Performance payments represent a big chunk of the financial rationale for going solar, and in many instances they make your decision a wise one. For certain states, if you’ve got solar panels on your roof, not only will you be cutting your electric bill down to size, but you’ll be getting paid additional cash from your utility company. Pretty awesome, huh? Not only are you generating electricity for yourself, freezing your own popsicles with with sun, and feeling like you’re doing something smart for your children or any of the other 4 reasons people go solar, but you are getting PAID!
Utility companies aren’t benevolent creatures and most don’t have deep pockets flush with Benjamins, why would they be giving anything away other than a rate increase?

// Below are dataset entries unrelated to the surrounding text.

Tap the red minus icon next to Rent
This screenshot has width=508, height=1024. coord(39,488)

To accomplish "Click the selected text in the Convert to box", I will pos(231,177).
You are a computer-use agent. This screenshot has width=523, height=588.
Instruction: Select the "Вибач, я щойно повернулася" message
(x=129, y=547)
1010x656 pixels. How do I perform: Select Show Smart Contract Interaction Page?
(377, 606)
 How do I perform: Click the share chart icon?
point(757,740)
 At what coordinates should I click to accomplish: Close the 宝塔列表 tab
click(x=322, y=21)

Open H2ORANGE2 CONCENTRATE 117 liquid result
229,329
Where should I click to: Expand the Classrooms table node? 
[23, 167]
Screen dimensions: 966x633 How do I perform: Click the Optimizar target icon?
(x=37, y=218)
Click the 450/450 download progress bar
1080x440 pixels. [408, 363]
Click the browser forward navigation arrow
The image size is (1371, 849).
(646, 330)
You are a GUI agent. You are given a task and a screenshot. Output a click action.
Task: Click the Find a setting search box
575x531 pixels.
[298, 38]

That’s a great question. Utility companies are paying people with solar panels on their roofs because their states say they have to, otherwise they will pay a fee. Therefore, the payment amount to homeowners is typically a little bit less than the amount they would be billed for by the state. For states with these alternative compliance fees, Solar Renewable Energy Credit (SREC) exchanges have popped up. In the above chart, we outlined an estimate of yearly payments a homeowner might expect from the utility company for the SREC credits from their solar energy system.
I need some visual explanation of this, too many words. I’m confused.
Fine. Check out this video:
Why are some utility companies paying people in certain states, but not all?
Some states have strong renewable portfolio standards, and other states do not! For those that do, SREC exchanges develop and homeowners get paid. For those that don’t, you are mostly out of luck, even if you live in a sunny state like Mississippi.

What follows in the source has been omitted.